0.2.0 • Published 7 years ago
@runling/link v0.2.0
@runlink/link
Create symlinks on *nix and windows.
Features:
- works on *nix and windows
- has readable command via words instead of a bunch of hard to remember options
- (best part) it accepts both paths as relative paths from the current working directory. it will make the symlink's path relative. This means we can use tab-completion even when we are creating the symlink in a different directory than the current working directory.
- creates soft links by default
A plugin for runling.
Install
Intended for the runling package.
# first ensure you installed runling.
npm install -g runling
# then add this plugin.
runling add plugin @runling/link
Usage
# basic readable version. 'link' = 'ln' and 'mklink'.

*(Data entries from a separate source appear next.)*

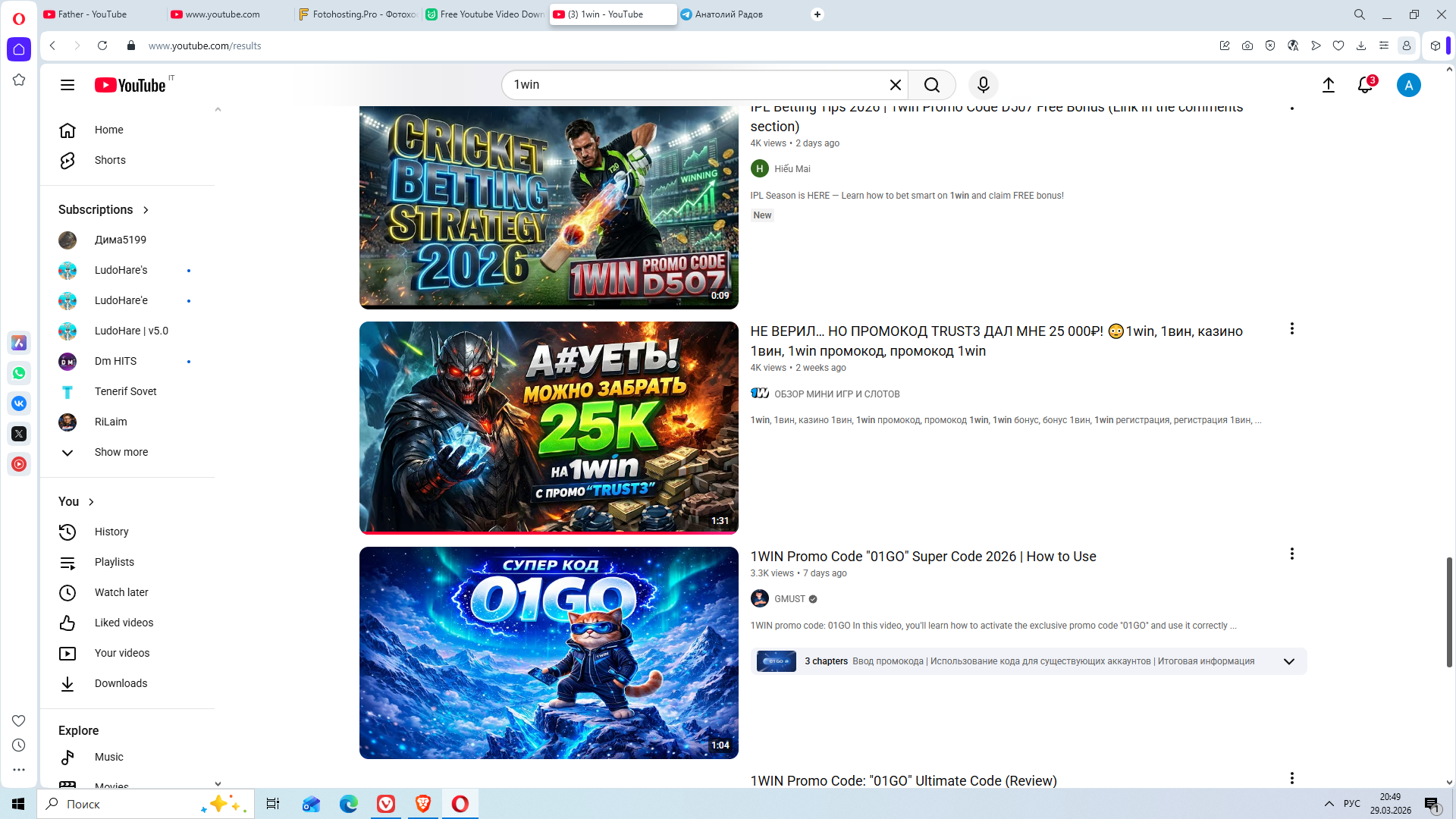Open WhatsApp in the Opera sidebar
Viewport: 1456px width, 819px height.
click(19, 373)
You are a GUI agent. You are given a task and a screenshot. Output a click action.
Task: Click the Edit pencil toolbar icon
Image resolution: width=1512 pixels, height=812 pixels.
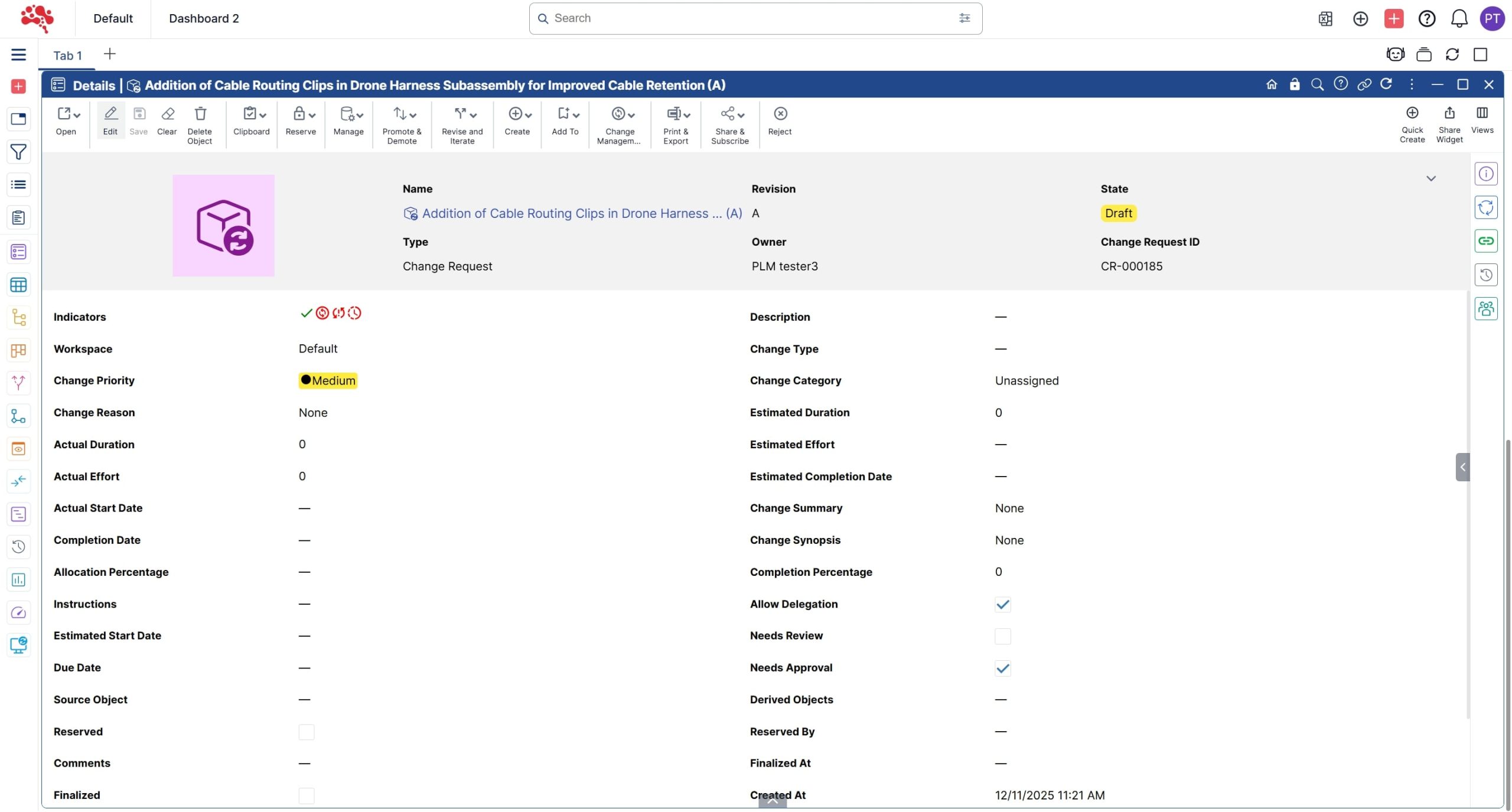(110, 113)
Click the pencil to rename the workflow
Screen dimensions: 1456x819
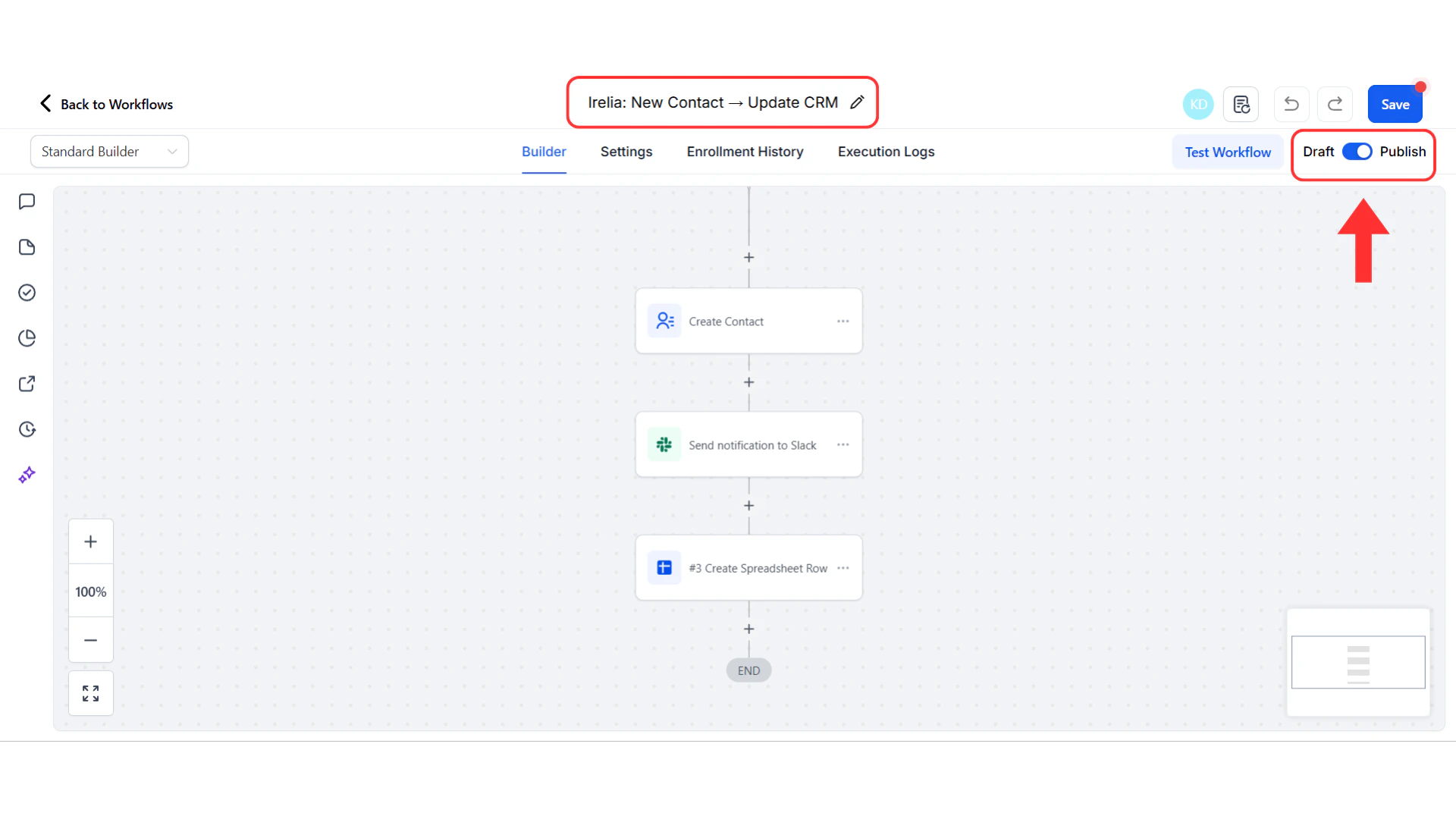[858, 102]
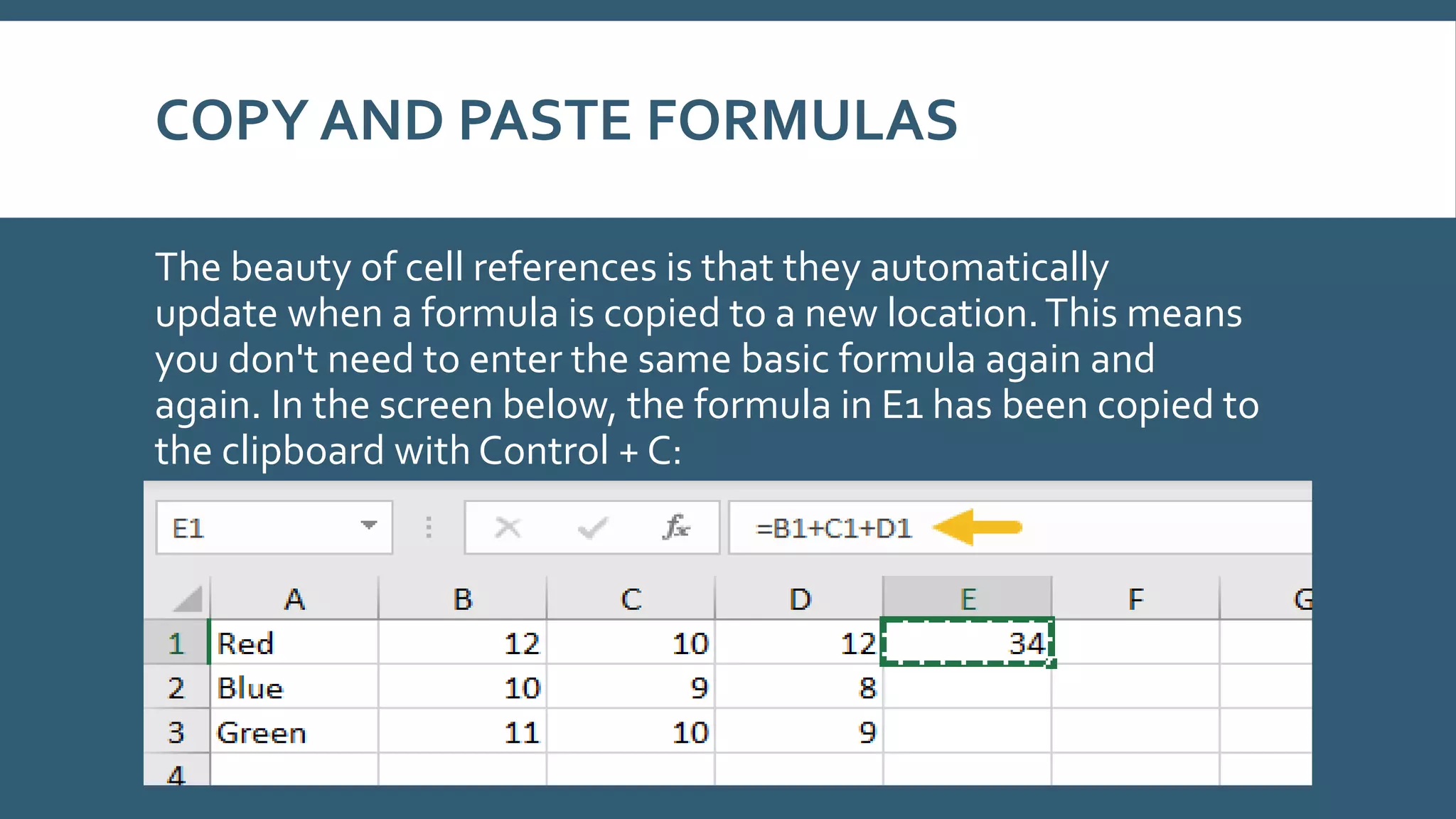Click the enter checkmark icon in formula bar
This screenshot has width=1456, height=819.
pos(592,528)
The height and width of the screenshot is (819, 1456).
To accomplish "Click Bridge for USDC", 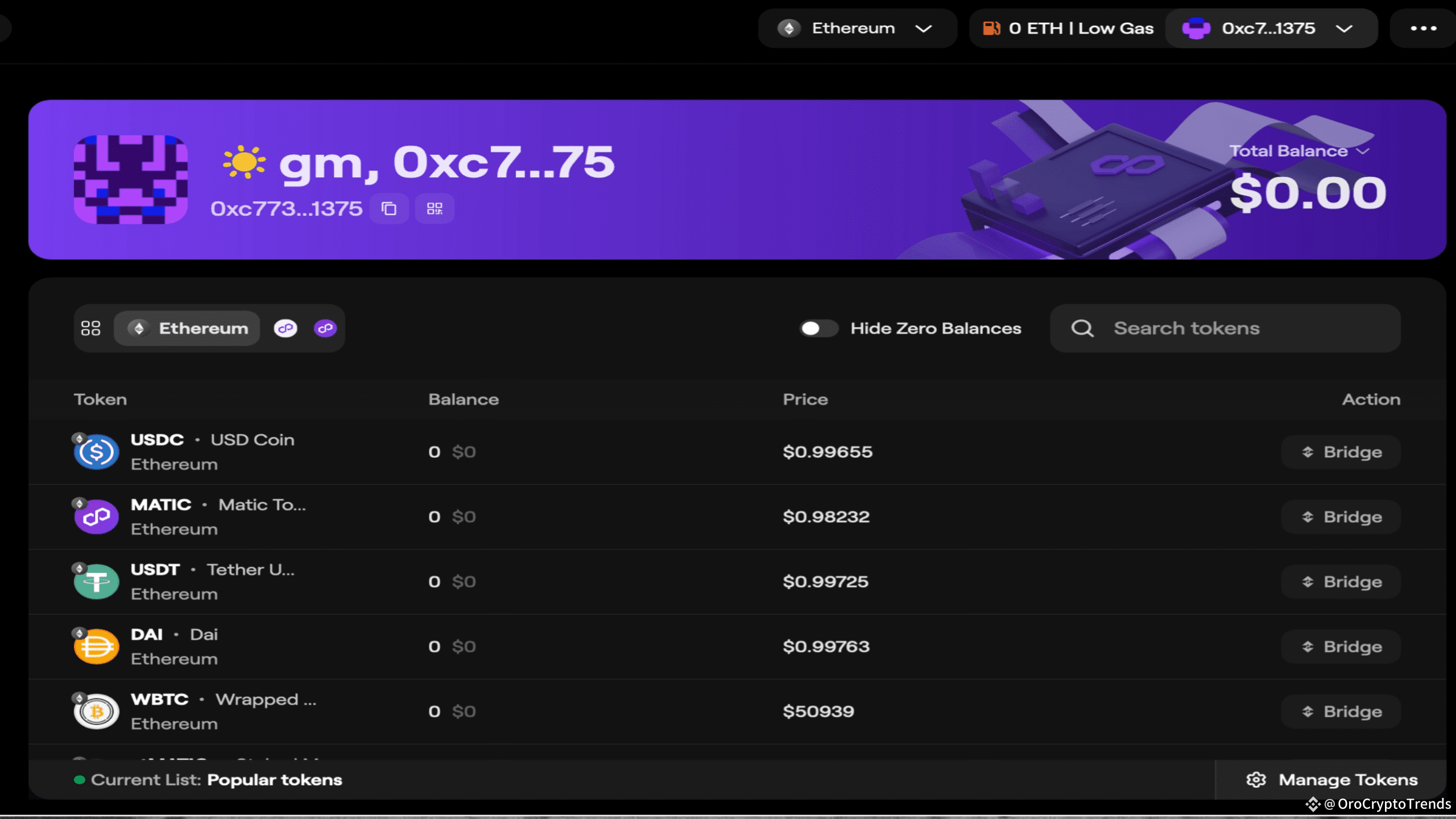I will tap(1341, 452).
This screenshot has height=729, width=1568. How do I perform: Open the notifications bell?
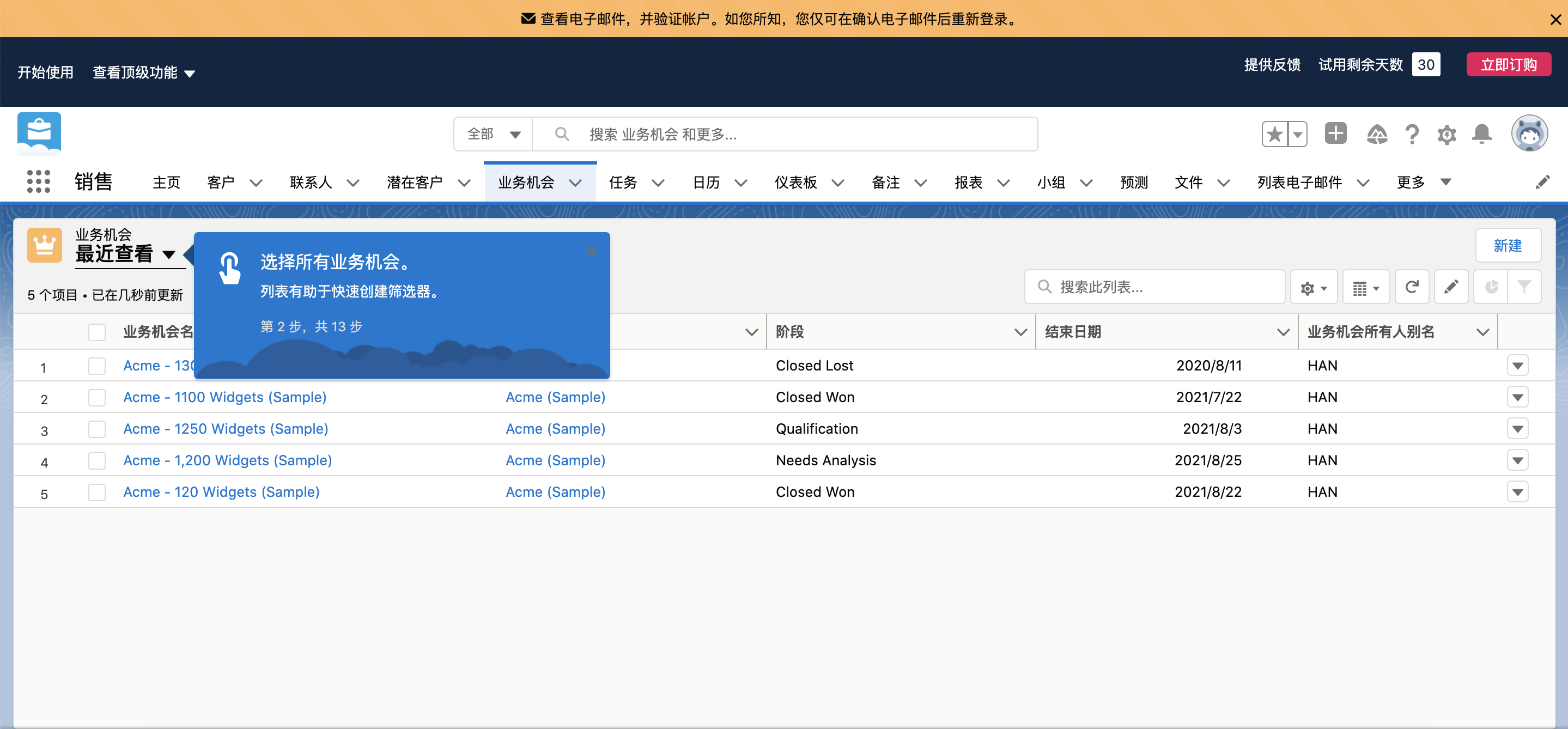click(1482, 134)
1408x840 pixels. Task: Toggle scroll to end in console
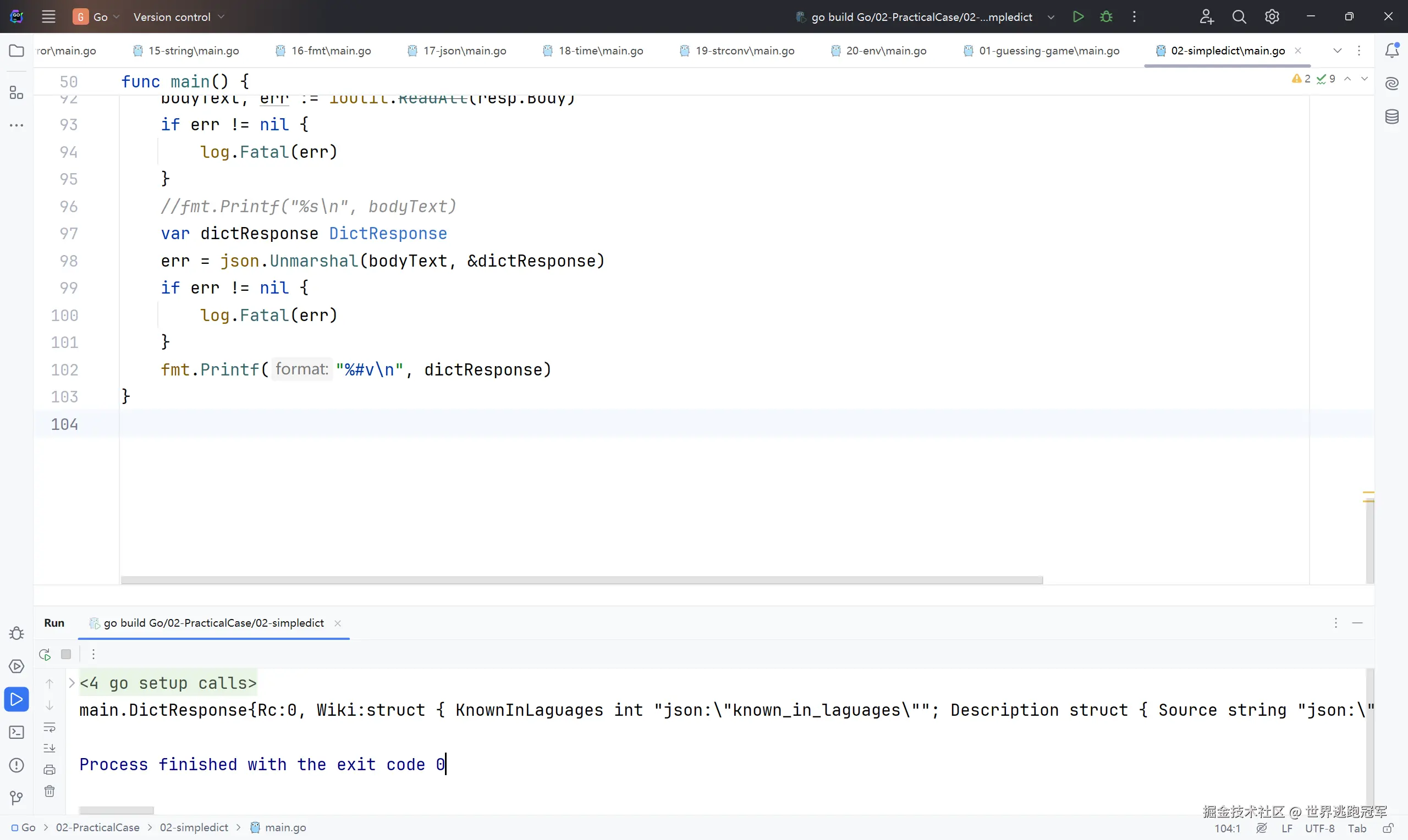50,748
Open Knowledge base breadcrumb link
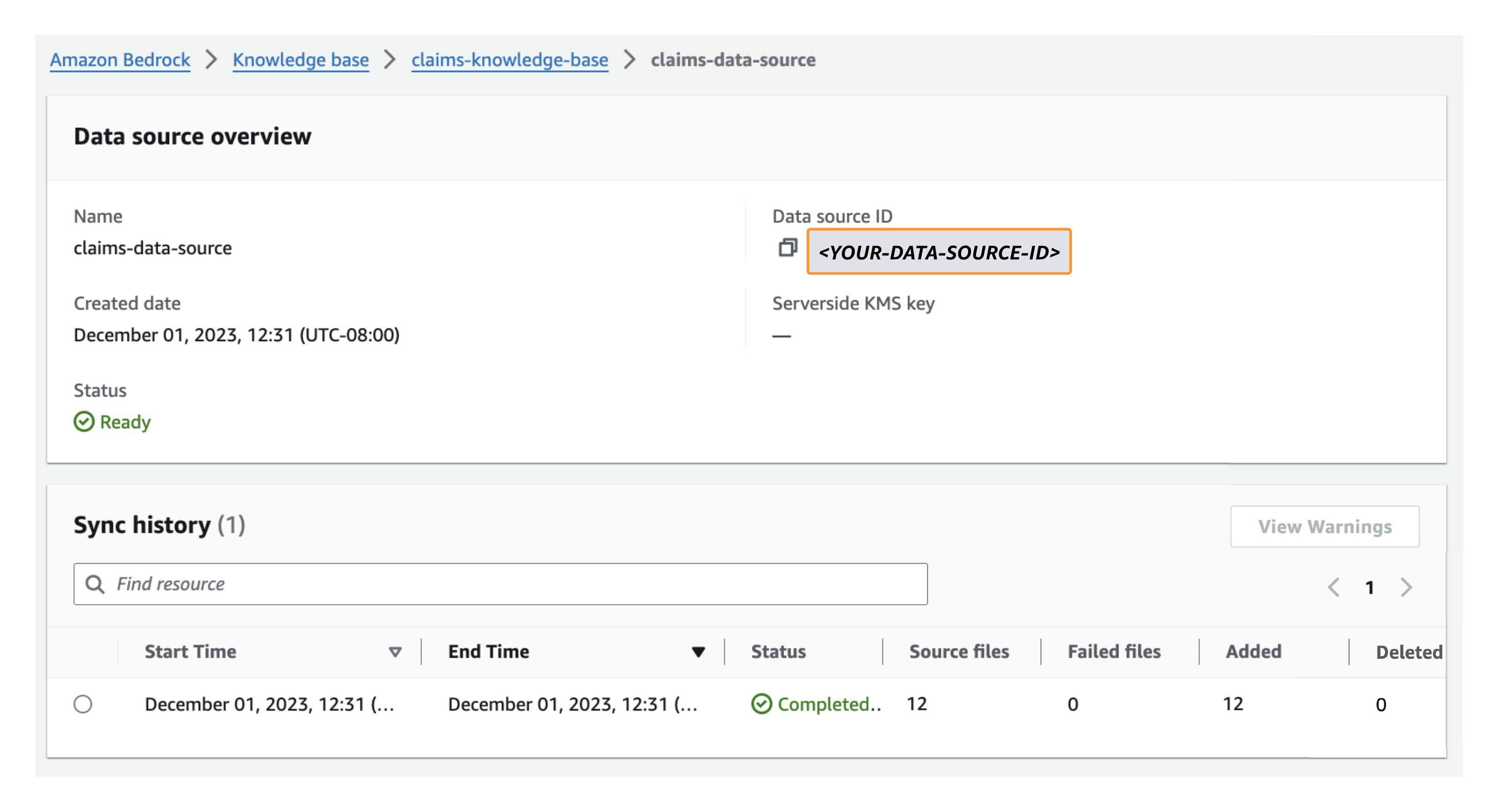Screen dimensions: 1499x812 (x=300, y=60)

runling link from newSymlinkPath to existingPath
# can drop the extra words:
runling link newSymlinkPath existingPath
# *both* paths are relative to current working directly.
# it will make the symlink's path relative to its target.
runling link pathRelativeToCWD1 pathRelativeToCWD2
Difference from Usual Command
Note, this is different than the traditional ln
command which wants the symlink path second and the path it links to first.
Traditional would do ln -s existingPath newSymlinkPath
, we do runlink ln newSymlinkPath existingPath
.
Why? Because I look at it from the point of view of the symlink itself. It links from where it is to the other path. So, in its perspective, it is first and "goes" to the other.
When running the command ls -al
which shows descriptions of symlinks it would show newSymlinkPath -> existingPath
. So, that's the order I prefer to specify the arguments.